[Stored items]
※

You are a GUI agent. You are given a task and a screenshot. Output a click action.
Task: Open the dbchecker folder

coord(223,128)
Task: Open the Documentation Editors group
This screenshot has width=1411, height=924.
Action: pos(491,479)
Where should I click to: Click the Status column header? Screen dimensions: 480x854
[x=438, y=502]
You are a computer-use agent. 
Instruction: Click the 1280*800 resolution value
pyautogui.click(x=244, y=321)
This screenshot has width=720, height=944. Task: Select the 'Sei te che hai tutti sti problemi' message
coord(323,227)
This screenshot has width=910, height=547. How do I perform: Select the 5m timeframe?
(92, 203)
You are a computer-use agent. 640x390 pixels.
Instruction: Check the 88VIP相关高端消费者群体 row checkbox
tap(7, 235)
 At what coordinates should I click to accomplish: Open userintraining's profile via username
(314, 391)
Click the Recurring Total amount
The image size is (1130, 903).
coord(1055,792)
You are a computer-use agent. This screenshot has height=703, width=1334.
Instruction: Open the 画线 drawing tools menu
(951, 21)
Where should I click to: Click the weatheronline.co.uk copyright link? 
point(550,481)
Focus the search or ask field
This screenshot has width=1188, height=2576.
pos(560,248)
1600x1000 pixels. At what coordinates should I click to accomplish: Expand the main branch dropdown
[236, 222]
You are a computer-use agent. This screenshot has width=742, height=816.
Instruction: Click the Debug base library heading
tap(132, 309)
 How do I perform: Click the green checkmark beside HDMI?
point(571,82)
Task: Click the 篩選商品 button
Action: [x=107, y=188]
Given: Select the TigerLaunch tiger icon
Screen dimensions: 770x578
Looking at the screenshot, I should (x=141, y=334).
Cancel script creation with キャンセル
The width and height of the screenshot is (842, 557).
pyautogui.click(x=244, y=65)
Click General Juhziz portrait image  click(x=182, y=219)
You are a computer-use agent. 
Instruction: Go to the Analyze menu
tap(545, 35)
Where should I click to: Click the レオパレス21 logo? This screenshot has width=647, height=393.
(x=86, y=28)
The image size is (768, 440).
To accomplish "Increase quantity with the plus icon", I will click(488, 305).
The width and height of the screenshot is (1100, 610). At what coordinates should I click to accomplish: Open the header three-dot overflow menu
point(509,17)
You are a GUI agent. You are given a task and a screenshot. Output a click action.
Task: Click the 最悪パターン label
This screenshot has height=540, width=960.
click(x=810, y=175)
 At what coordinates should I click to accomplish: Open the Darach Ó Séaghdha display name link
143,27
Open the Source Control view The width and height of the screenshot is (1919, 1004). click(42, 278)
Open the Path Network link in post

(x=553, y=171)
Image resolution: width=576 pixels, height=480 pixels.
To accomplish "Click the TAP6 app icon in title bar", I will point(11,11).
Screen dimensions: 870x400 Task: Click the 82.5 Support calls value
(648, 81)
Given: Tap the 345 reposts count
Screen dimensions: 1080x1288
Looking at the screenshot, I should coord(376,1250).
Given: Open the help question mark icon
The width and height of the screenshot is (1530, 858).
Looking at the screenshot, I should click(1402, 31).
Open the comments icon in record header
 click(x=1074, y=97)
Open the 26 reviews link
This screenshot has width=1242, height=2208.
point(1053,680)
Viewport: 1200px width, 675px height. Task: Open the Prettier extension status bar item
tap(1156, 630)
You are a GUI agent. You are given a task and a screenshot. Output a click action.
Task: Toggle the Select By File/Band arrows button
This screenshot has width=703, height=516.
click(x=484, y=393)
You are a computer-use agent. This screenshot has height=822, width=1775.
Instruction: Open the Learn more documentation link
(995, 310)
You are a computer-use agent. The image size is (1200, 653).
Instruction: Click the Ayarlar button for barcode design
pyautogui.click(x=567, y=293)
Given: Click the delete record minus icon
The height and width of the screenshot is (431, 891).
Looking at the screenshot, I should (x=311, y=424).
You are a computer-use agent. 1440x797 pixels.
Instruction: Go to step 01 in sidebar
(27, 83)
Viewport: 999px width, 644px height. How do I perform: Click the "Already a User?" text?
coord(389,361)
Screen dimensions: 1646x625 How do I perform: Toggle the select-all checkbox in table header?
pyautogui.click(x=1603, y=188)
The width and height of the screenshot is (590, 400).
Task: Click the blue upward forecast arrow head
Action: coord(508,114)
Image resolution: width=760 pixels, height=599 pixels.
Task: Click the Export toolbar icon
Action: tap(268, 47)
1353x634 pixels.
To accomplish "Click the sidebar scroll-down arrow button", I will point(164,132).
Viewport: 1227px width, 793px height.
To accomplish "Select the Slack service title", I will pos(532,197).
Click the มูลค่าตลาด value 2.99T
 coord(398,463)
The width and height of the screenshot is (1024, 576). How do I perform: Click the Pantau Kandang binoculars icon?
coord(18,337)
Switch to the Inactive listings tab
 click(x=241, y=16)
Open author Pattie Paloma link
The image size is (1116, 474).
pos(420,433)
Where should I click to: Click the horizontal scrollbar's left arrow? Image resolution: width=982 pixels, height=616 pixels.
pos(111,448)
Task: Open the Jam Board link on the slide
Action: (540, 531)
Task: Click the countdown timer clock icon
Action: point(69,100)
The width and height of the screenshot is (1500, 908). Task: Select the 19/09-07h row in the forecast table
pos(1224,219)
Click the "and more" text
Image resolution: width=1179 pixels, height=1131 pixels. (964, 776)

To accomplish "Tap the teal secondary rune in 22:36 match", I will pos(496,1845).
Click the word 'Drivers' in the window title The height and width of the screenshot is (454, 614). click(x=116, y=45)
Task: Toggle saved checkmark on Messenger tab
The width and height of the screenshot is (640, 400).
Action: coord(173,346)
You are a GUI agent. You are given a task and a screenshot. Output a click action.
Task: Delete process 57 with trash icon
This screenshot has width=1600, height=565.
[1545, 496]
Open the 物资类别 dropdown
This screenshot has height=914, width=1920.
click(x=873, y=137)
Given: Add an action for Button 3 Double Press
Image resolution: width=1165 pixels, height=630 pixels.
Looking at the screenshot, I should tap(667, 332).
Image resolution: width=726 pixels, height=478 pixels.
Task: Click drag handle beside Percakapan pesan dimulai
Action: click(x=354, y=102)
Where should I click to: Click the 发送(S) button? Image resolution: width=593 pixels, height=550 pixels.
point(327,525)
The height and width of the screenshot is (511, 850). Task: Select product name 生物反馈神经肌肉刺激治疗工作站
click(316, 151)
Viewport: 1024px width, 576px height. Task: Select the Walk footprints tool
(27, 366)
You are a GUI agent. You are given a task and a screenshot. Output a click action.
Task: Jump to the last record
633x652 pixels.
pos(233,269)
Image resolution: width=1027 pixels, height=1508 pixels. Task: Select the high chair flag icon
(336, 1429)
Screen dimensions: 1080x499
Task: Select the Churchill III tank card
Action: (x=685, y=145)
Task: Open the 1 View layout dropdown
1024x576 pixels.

※

All of the entries must be printed again exactly as given.

## RESULT FOR THIS EXERCISE
You are a GUI agent. You are given a task and a screenshot. Output a click action.
Task: Open the dbchecker folder

coord(223,128)
Task: Open the Documentation Editors group
This screenshot has width=1411, height=924.
Action: pos(491,479)
Where should I click to: Click the Status column header? Screen dimensions: 480x854
[x=438, y=502]
You are a computer-use agent. 
Instruction: Click the 1280*800 resolution value
pyautogui.click(x=244, y=321)
This screenshot has width=720, height=944. Task: Select the 'Sei te che hai tutti sti problemi' message
coord(323,227)
This screenshot has width=910, height=547. How do I perform: Select the 5m timeframe?
(92, 203)
You are a computer-use agent. 640x390 pixels.
Instruction: Check the 88VIP相关高端消费者群体 row checkbox
tap(7, 235)
 At what coordinates should I click to accomplish: Open userintraining's profile via username
(314, 391)
Click the Recurring Total amount
The image size is (1130, 903).
coord(1055,792)
You are a computer-use agent. This screenshot has height=703, width=1334.
Instruction: Open the 画线 drawing tools menu
(951, 21)
Where should I click to: Click the weatheronline.co.uk copyright link? 
point(550,481)
Focus the search or ask field
This screenshot has width=1188, height=2576.
pos(560,248)
1600x1000 pixels. At what coordinates should I click to accomplish: Expand the main branch dropdown
[236, 222]
You are a computer-use agent. This screenshot has width=742, height=816.
Instruction: Click the Debug base library heading
tap(132, 309)
 How do I perform: Click the green checkmark beside HDMI?
point(571,82)
Task: Click the 篩選商品 button
Action: [x=107, y=188]
Given: Select the TigerLaunch tiger icon
Screen dimensions: 770x578
Looking at the screenshot, I should (x=141, y=334).
Cancel script creation with キャンセル
The width and height of the screenshot is (842, 557).
pyautogui.click(x=244, y=65)
Click General Juhziz portrait image  click(x=182, y=219)
You are a computer-use agent. 
Instruction: Go to the Analyze menu
tap(545, 35)
Where should I click to: Click the レオパレス21 logo? This screenshot has width=647, height=393.
(x=86, y=28)
The image size is (768, 440).
To accomplish "Increase quantity with the plus icon", I will click(488, 305).
The width and height of the screenshot is (1100, 610). At what coordinates should I click to accomplish: Open the header three-dot overflow menu
point(509,17)
You are a GUI agent. You are given a task and a screenshot. Output a click action.
Task: Click the 最悪パターン label
This screenshot has height=540, width=960.
click(x=810, y=175)
 At what coordinates should I click to accomplish: Open the Darach Ó Séaghdha display name link
143,27
Open the Source Control view The width and height of the screenshot is (1919, 1004). click(42, 278)
Open the Path Network link in post

(x=553, y=171)
Image resolution: width=576 pixels, height=480 pixels.
To accomplish "Click the TAP6 app icon in title bar", I will point(11,11).
Screen dimensions: 870x400 Task: Click the 82.5 Support calls value
(648, 81)
Given: Tap the 345 reposts count
Screen dimensions: 1080x1288
Looking at the screenshot, I should coord(376,1250).
Given: Open the help question mark icon
The width and height of the screenshot is (1530, 858).
Looking at the screenshot, I should click(1402, 31).
Open the comments icon in record header
 click(x=1074, y=97)
Open the 26 reviews link
This screenshot has width=1242, height=2208.
point(1053,680)
Viewport: 1200px width, 675px height. Task: Open the Prettier extension status bar item
tap(1156, 630)
You are a GUI agent. You are given a task and a screenshot. Output a click action.
Task: Toggle the Select By File/Band arrows button
This screenshot has width=703, height=516.
click(x=484, y=393)
You are a computer-use agent. This screenshot has height=822, width=1775.
Instruction: Open the Learn more documentation link
(995, 310)
You are a computer-use agent. The image size is (1200, 653).
Instruction: Click the Ayarlar button for barcode design
pyautogui.click(x=567, y=293)
Given: Click the delete record minus icon
The height and width of the screenshot is (431, 891).
Looking at the screenshot, I should (x=311, y=424).
You are a computer-use agent. 1440x797 pixels.
Instruction: Go to step 01 in sidebar
(27, 83)
Viewport: 999px width, 644px height. How do I perform: Click the "Already a User?" text?
coord(389,361)
Screen dimensions: 1646x625 How do I perform: Toggle the select-all checkbox in table header?
pyautogui.click(x=1603, y=188)
The width and height of the screenshot is (590, 400).
Task: Click the blue upward forecast arrow head
Action: coord(508,114)
Image resolution: width=760 pixels, height=599 pixels.
Task: Click the Export toolbar icon
Action: tap(268, 47)
1353x634 pixels.
To accomplish "Click the sidebar scroll-down arrow button", I will point(164,132).
Viewport: 1227px width, 793px height.
To accomplish "Select the Slack service title", I will pos(532,197).
Click the มูลค่าตลาด value 2.99T
 coord(398,463)
The width and height of the screenshot is (1024, 576). How do I perform: Click the Pantau Kandang binoculars icon?
coord(18,337)
Switch to the Inactive listings tab
 click(x=241, y=16)
Open author Pattie Paloma link
The image size is (1116, 474).
pos(420,433)
Where should I click to: Click the horizontal scrollbar's left arrow? Image resolution: width=982 pixels, height=616 pixels.
pos(111,448)
Task: Open the Jam Board link on the slide
Action: (540, 531)
Task: Click the countdown timer clock icon
Action: point(69,100)
The width and height of the screenshot is (1500, 908). Task: Select the 19/09-07h row in the forecast table
pos(1224,219)
Click the "and more" text
Image resolution: width=1179 pixels, height=1131 pixels. (964, 776)

To accomplish "Tap the teal secondary rune in 22:36 match", I will pos(496,1845).
Click the word 'Drivers' in the window title The height and width of the screenshot is (454, 614). click(x=116, y=45)
Task: Toggle saved checkmark on Messenger tab
The width and height of the screenshot is (640, 400).
Action: coord(173,346)
You are a GUI agent. You are given a task and a screenshot. Output a click action.
Task: Delete process 57 with trash icon
This screenshot has width=1600, height=565.
[1545, 496]
Open the 物资类别 dropdown
This screenshot has height=914, width=1920.
click(x=873, y=137)
Given: Add an action for Button 3 Double Press
Image resolution: width=1165 pixels, height=630 pixels.
Looking at the screenshot, I should tap(667, 332).
Image resolution: width=726 pixels, height=478 pixels.
Task: Click drag handle beside Percakapan pesan dimulai
Action: click(x=354, y=102)
Where should I click to: Click the 发送(S) button? Image resolution: width=593 pixels, height=550 pixels.
point(327,525)
The height and width of the screenshot is (511, 850). Task: Select product name 生物反馈神经肌肉刺激治疗工作站
click(316, 151)
Viewport: 1024px width, 576px height. Task: Select the Walk footprints tool
(27, 366)
You are a GUI agent. You are given a task and a screenshot. Output a click action.
Task: Jump to the last record
633x652 pixels.
pos(233,269)
Image resolution: width=1027 pixels, height=1508 pixels. Task: Select the high chair flag icon
(336, 1429)
Screen dimensions: 1080x499
Task: Select the Churchill III tank card
Action: (x=685, y=145)
Task: Open the 1 View layout dropdown
1024x576 pixels.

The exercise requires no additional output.